Rodrigo Duterte, president-elect for the Philippines, has long made clear that he intends to get tough on crime, even if it means killing drug dealers to do so. And now, he wants citizens' help.
"If they are there in your neighborhood, feel free to call us, the police or do it yourself if you have the gun," Mr. Duterte urged listeners during an announcement on Saturday, continuing "Shoot him and I'll give you a medal."
The threats did not stop there. Duterte also addressed corrupt police officers, stating "all police who have cases and are wanted now, if you are still involved in drugs, I will kill you," according to a CNN Philippines translation. "Don't take this as a joke. I'm not making you laugh."
Duterte was recently elected in a landslide victory that attracted international attention, particularly as his penchant for violent and offensive remarks drew comparisons to Donald Trump's presidential campaign in the United States. As mayor of Davao City, the third most populous in the Philippines and the nation's former murder capital, Duterte established a reputation for brash and upsetting remarks but seemingly effective anti-crime policies. His anti-crime and anti-corruption platform won roughly 39 percent of the vote, versus 22 percent for the closest contender.
In 2002, Time magazine nicknamed the future president elect "the Punisher"; Human Rights Watch has referred to him as "the Death Squad Mayor" for his long-suspected affiliation with vigilante group the Davao Death Squad, which allegedly killed more than 1,000 criminals between 1998 and 2008. During his tenure as Davao mayor, however, the city became one of the safest in the nation.
The region "remains troubled," Time wrote in their 2002 profile: "A Muslim separatist rebellion has raged there for decades. Al-Qaeda members have roamed the island. Foreign businessmen and missionaries must constantly be on guard there against kidnappers. But Davao, a sprawling port city on the southern coast, has emerged as the exception – an oasis of peace in the middle of the Philippines' lush center of chaos. Residents have a simple explanation: the mayor."
Now, Duterte is preparing to take over the office of the presidency as the multi-island nation in Southeast Asia becomes further embroiled in an international drug battle, one that has seen the Philippines develop into both a popular transit point as well as an end destination for large amounts of methamphetamines (known locally as Shabu).
In early 2015, Horacio Hernandez Herrera, a Mexican national high up the powerful Sinaloa cartel, was arrested in the Philippine Capital, Manila, as part of a major drug bust. His arrest came as local authorities claimed that Mexican cartels were in the process of expanding their operations through the island nation and even coordinating with Chinese drug syndicates.

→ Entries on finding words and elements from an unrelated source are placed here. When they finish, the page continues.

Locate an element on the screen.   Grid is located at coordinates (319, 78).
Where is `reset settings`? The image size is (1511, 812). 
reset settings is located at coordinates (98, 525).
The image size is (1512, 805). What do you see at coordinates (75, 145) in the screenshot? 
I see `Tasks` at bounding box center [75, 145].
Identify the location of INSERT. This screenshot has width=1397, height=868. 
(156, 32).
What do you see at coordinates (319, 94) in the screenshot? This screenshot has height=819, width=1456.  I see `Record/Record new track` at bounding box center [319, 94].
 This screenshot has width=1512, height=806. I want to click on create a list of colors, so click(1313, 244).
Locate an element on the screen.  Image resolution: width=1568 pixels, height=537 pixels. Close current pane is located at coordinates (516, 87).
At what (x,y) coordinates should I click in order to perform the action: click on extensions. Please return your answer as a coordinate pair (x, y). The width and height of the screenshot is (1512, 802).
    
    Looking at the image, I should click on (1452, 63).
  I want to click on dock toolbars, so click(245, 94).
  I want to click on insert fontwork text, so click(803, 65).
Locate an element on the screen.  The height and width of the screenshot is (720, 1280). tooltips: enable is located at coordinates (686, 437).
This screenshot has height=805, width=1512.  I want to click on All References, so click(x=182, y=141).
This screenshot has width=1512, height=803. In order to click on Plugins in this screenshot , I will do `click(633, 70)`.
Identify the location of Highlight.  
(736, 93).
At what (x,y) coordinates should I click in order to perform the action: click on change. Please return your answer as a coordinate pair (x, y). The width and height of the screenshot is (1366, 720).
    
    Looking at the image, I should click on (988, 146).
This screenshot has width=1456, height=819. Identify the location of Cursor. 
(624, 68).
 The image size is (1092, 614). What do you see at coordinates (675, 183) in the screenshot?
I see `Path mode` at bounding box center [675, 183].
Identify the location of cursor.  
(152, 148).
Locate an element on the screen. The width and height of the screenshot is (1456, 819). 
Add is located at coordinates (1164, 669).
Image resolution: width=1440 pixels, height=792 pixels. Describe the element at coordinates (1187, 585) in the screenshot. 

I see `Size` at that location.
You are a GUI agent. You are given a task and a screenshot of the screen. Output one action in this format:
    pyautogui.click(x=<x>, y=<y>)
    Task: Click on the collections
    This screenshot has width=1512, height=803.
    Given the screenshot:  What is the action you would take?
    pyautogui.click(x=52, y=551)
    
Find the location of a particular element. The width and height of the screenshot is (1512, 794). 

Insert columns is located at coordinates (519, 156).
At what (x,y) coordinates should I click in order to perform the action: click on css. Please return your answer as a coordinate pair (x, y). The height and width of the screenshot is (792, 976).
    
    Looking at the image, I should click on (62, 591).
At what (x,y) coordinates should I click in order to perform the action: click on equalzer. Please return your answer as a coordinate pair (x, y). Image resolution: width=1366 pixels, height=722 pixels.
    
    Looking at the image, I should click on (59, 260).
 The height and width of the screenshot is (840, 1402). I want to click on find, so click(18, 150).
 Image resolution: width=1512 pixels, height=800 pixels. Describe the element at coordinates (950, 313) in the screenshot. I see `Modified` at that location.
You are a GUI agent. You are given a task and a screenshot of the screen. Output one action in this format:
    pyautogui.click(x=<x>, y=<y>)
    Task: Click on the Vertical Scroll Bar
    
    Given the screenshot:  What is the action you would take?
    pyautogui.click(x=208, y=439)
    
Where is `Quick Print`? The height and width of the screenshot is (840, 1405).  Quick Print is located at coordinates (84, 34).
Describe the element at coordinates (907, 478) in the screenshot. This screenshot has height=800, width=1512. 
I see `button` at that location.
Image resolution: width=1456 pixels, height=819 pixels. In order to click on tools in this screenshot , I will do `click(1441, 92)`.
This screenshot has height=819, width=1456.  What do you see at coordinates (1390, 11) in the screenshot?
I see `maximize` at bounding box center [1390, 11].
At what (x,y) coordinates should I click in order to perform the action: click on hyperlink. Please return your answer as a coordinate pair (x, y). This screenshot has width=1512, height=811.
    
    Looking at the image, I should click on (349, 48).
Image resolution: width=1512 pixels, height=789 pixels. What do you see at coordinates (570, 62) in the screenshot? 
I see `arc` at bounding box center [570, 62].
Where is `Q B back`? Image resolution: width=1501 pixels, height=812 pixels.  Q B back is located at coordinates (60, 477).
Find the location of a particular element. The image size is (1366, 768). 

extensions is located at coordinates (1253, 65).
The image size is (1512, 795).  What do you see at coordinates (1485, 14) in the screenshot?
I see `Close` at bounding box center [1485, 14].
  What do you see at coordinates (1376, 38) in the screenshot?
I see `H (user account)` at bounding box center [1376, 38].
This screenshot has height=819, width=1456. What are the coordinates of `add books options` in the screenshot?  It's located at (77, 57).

It wasn't an isolated incident. In 2013, 185 pounds of crystal meth were seized in Lipa City, about 50 miles south of Manila. Along with the seizure, three people connected with the Sinaloa cartel were arrested. Then on May 31st of this year, authorities seized liquid meth in quantities of nearly $24.5 million.
Previously, corrupt officials and authorities have made policing the developing drug trade difficult, with certain law enforcement officials and media members accusing politicians and police officers of accepting bribes and kickbacks from illegal traffickers.
Although Duterte's anti-crime focus helped win the election, human rights groups have publicly expressed concern over his rhetoric. The president elect himself, however, appears to be only ramping up the talk as he prepares to be sworn in to office on June 30.
There will be a "bloody war" targeting the drug trade, Duterte has promised, as he prepares to launch a national wave of his anti-crime campaign.
"I will pay, for a drug lord: five million (pesos)($107,000) if he is dead. If he is alive, only 4.999 million," he said on Saturday, according to Agence France-Presse.